Meanwhile, the differences between the parties have become so strong, and so sharply split across geographic lines, that voters may see their choice of where to live as partly reflecting a political decision. This type of voter self-sorting may contribute more to the increased polarization of Congressional districts than redistricting itself. Liberal voters may be attracted to major urban centers because of their liberal politics (more than because of the economic opportunities that they offer), while conservative ones may be repelled from them for the same reasons.

In this environment, members of Congress have little need to build coalitions across voters with different sets of political preferences or values. Few members of Congress today are truly liberal on social issues but conservative on fiscal issues or vice versa.

Instead, partisanship has become more uniform. This also marks a break from previous eras, such as when voting on economic issues in Congress was not strongly correlated with voting on civil rights.
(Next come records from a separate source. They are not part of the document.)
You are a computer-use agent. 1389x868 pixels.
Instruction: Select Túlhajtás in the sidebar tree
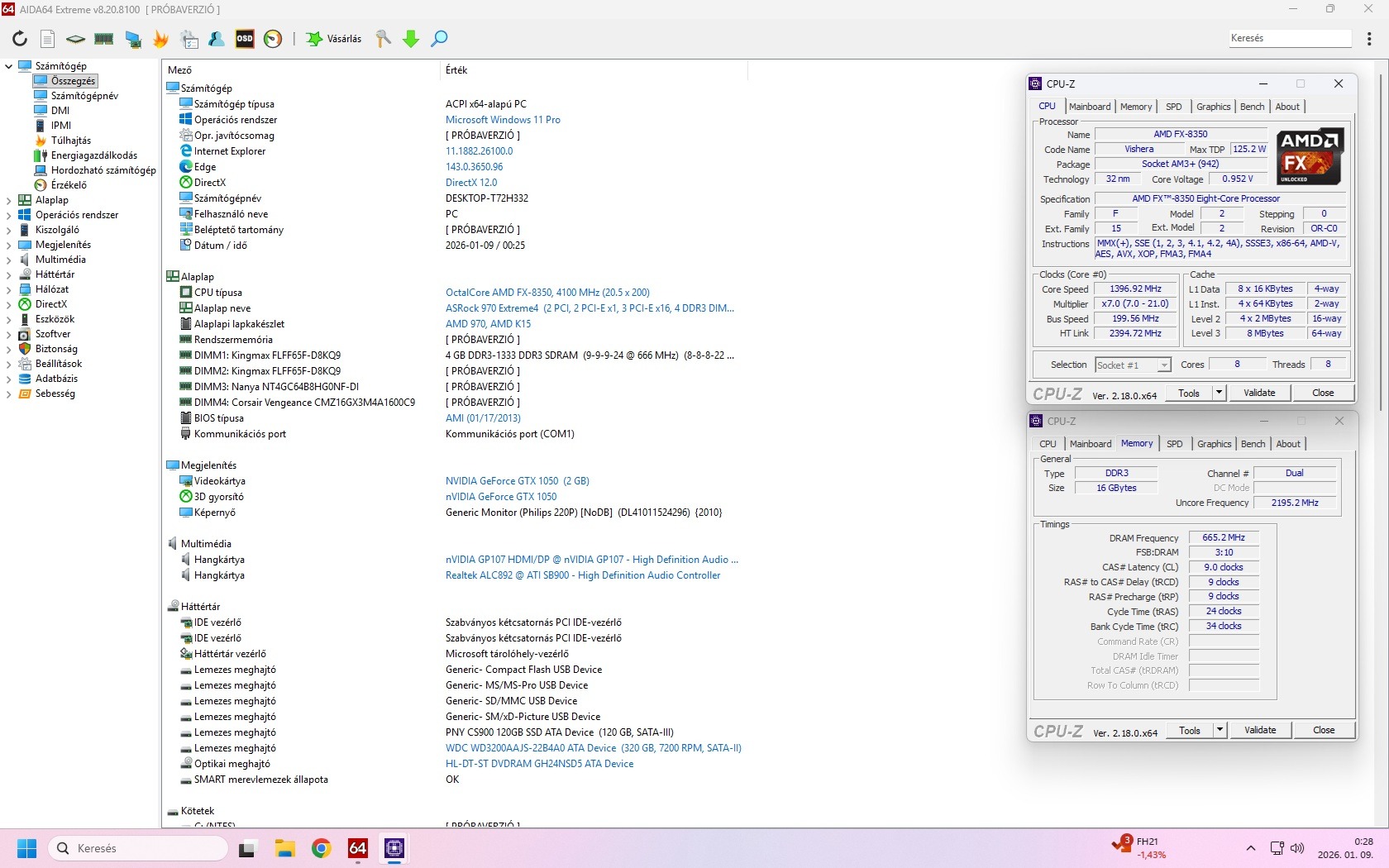(71, 141)
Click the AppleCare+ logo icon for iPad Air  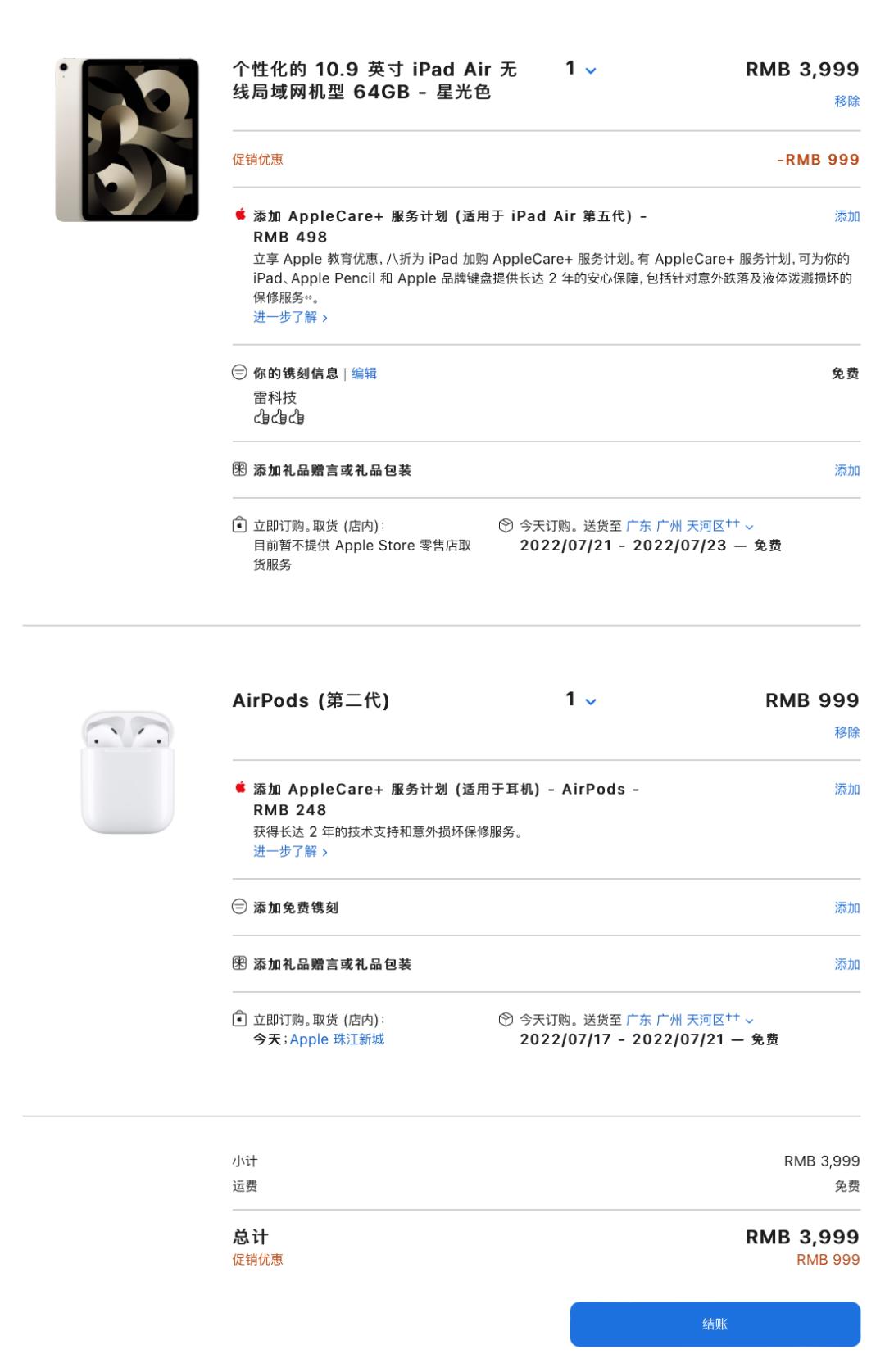pyautogui.click(x=240, y=215)
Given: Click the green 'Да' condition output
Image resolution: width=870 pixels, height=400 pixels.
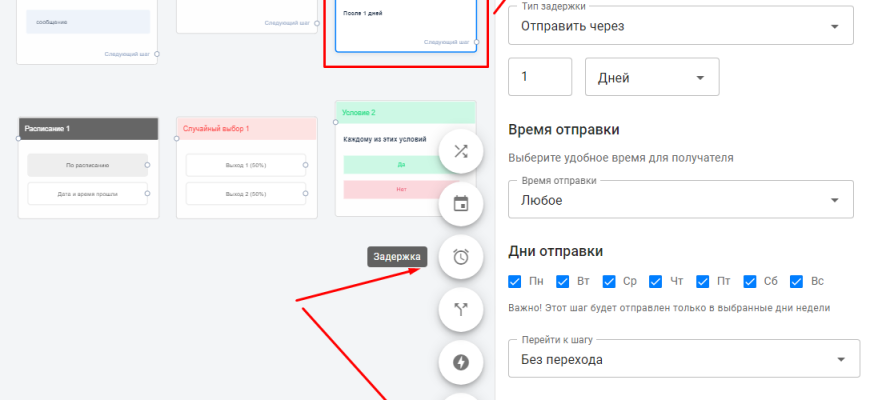Looking at the screenshot, I should click(401, 165).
What could reverse the trend toward greater partisanship? If one party were routinely being swept in elections, then perhaps individual members of the party would become more persuaded that their self-interest had become damaging to the party’s collective interest. But it is not yet clear that we have reached that point.

Republicans performed very poorly in elections for the Senate this year, and they have lost the last two presidential elections. But their loss in 2008 was almost inevitable because of the economic condition of the country and the unpopularity of George W. Bush. This year’s election was a more debatable case and might have been winnable for Mr. Romney, but Mr. Obama’s margin of victory was only slightly wider than might have been predicted based on the improved jobs numbers throughout 2012.
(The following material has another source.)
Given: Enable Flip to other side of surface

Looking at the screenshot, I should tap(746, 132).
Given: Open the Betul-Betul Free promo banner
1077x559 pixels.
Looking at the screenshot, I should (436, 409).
Meanwhile, Republicans continue to control the majority of governorships and state legislatures after their 2010 sweep.

And they remain in control of the House of Representatives, in part because the median Congressional district is now about five points Republican-leaning relative to the country as a whole. Why this asymmetry? It’s partly because Republicans created boundaries efficiently in redistricting and partly because the most Democratic districts in the country, like those in urban portions of New York or Chicago, are even more Democratic than the reddest districts of the country are Republican, meaning there are fewer Democratic voters remaining to distribute to swing districts.

Certainly, Republicans can’t be entirely happy with their predicament. The Electoral College now seems to disadvantage them at least slightly, and if they struggle in the 2014 and 2016 elections, a better case can be made that the party is underachieving.

But because of the way districts are configured, their position in the Houseshould be quite robust: it would require a Democratic wave year, and not a merely decent election for Democrats, as in 2012, for Republicans to lose control of the House.

These strengths and weaknesses for the Republican Party could be self-reinforcing, or at least they may have the same root cause. The district boundaries that give Republicans such strength in the House may also impede the party’s ability to compromise, reducing their ability to appeal to the broader-based coalitions of voters so as to maximize their chances of winning Senate and presidential races. If so, however, that could mean divided government more often than not in the years ahead, with Republicans usually controlling the House while Democrats usually hold the Senate, the presidency, or both. As partisanship continues to increase, a divided government may increasingly mean a dysfunctional one.

 As Swing Districts Dwindle, Can a Divided House Stand? – NYTimes.com.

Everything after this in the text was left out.